Nakashio looks back down, trying to control her emotions as she relives the earthquake and tsunami.
"It's really hard for them to remember," Dorsey says to me. It took three days before water receded, leaving many people trapped on rooftops. Cries of help echoed around the neighborhood but no one could get to them. They lost all of their possessions, money, jobs and many family members. "I understand, she don't want to talk and she don't want to remember. You understand, too."
She turns back to Nakashio.
"We don't want to forget. That's why we have to tell people what's going on here," Dorsey says, pointing to the older woman's heart. Tears flow freely now for both women. "People need to know why the darkness is gone."
We sit in comfortable silence, letting Dorsey's one-sentence lesson about the importance of a testimony sink in. Then out of the blue, my friend asks if I remember Nakashio from my previous visits.

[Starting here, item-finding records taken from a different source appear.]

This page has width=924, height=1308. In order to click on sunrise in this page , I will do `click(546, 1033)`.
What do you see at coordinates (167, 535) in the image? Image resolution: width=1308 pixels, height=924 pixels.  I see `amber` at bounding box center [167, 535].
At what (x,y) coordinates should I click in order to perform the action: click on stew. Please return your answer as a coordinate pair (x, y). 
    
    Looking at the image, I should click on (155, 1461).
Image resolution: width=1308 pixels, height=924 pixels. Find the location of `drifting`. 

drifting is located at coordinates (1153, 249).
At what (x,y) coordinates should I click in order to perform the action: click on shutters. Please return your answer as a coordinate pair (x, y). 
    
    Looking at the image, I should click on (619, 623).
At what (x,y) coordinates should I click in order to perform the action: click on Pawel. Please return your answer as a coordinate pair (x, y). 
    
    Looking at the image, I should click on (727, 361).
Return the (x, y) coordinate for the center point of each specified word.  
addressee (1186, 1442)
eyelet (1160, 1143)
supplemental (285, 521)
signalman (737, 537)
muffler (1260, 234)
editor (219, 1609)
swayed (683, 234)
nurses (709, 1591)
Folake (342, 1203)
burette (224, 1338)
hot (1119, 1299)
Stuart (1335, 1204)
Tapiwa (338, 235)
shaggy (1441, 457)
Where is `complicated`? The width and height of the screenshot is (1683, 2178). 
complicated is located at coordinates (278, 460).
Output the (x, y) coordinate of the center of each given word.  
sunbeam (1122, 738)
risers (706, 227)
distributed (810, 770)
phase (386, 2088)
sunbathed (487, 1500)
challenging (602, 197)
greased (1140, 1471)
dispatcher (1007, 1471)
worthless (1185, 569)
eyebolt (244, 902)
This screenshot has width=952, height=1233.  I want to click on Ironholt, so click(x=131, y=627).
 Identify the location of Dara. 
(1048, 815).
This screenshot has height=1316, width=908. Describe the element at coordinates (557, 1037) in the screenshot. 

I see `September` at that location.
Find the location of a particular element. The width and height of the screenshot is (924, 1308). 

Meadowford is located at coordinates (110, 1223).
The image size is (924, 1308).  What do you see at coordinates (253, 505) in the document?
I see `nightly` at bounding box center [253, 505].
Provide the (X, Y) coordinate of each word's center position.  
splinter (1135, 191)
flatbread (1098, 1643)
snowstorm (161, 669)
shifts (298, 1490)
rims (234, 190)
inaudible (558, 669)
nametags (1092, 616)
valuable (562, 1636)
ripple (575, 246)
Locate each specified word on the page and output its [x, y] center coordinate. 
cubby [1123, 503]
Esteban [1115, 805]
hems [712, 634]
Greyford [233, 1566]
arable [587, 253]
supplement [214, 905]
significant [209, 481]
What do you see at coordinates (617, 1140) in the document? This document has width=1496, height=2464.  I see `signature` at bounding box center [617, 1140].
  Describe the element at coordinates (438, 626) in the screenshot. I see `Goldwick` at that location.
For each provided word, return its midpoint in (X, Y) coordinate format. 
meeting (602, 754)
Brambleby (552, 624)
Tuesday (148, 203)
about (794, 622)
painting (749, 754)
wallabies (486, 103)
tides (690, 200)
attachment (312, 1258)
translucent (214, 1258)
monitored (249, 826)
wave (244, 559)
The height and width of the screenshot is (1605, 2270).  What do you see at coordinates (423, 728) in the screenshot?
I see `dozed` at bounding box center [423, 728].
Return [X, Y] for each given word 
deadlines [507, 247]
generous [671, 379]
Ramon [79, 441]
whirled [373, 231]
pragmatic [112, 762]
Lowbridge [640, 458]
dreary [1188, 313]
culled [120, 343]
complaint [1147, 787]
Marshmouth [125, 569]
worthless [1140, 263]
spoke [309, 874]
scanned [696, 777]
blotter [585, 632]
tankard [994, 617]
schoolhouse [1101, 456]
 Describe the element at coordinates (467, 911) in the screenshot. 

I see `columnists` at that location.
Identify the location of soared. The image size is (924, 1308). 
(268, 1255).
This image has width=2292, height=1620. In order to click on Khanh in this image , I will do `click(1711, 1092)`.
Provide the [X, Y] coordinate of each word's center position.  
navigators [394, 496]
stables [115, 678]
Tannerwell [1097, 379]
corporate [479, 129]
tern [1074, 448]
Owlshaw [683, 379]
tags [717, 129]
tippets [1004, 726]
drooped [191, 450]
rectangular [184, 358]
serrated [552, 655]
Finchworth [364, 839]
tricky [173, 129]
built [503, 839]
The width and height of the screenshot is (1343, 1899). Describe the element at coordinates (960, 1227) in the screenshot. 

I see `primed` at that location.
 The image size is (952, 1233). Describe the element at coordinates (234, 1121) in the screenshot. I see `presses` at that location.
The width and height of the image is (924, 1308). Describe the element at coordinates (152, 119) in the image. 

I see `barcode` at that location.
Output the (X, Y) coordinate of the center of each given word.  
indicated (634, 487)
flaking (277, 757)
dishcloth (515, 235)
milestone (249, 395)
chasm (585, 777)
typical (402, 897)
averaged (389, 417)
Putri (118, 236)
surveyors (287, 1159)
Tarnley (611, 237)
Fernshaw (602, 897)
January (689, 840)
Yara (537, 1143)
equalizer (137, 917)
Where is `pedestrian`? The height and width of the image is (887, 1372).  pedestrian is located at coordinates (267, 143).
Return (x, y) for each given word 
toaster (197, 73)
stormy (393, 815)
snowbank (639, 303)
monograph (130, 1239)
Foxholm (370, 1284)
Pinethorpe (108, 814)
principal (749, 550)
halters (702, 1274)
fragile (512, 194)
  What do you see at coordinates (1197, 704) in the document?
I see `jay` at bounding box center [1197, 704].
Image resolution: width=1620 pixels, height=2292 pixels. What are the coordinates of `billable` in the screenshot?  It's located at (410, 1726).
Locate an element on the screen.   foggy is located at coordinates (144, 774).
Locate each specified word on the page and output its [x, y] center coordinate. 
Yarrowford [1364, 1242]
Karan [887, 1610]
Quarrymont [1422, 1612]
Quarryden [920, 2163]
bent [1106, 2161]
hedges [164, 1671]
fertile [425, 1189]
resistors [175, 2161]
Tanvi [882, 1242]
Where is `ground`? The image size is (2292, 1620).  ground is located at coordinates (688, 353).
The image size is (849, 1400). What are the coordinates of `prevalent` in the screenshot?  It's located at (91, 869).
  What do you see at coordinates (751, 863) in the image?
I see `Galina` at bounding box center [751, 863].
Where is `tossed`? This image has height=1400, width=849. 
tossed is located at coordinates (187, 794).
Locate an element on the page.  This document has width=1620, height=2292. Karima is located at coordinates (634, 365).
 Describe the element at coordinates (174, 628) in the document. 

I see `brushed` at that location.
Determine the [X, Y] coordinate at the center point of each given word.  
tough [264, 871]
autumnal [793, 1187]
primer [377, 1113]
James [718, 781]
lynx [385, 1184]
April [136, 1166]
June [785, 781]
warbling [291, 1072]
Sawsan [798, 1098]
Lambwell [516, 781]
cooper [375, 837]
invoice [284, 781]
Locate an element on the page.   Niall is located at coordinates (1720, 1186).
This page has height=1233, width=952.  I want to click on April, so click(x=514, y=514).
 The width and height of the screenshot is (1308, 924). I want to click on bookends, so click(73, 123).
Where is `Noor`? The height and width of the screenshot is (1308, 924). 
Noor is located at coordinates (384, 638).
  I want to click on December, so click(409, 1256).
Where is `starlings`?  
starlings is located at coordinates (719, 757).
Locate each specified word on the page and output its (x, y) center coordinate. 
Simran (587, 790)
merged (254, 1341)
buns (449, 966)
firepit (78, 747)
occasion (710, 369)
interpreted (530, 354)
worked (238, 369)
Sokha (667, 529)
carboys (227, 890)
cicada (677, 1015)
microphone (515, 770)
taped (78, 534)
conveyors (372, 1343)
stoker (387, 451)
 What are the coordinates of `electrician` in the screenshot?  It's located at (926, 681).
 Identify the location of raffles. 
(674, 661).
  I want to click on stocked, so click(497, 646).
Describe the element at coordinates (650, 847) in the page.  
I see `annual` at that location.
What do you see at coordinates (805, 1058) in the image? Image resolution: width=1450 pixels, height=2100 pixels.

"She have joy in her face now. You probably remember her walking around with a 'lady duck face' when she was sad," Dorsey says, squashing her lips out to look like a duck's bill.
Adoration radiates from Nakashio's face as she sits laughing with her spiritual mentor. Dorsey's uncanny ability to feel and understand each person's individual grief, yet bring laughter, endears her to this community. Dorsey shrugs it off but I see it in the number of people who stop to chat, who are willing to pray with us or open their home and offer tea.
There are more smiles and tears here than I've seen in all of my trips to northeastern Japan since the tsunami. People are no longer suspicious but open and welcoming to outsiders. Despite the empty lots being a constant reminder of what is missing, there's a combined sense of hope for the future. This neighborhood is well on its way to healing.
Dorsey's eyes twinkle as I finally realize why she's so excited -- God is answering our prayers.
"The people here are amazing! They survived a tsunami. They are pulling together to rebuild their community," she says then somberly adds, "but some are still struggling. They are not well. They need to have Jesus. Pray for that."
Susie Rain is an International Mission Board writer in Asia who covered last year's earthquake, tsunami and nuclear crisis in Japan from the beginning.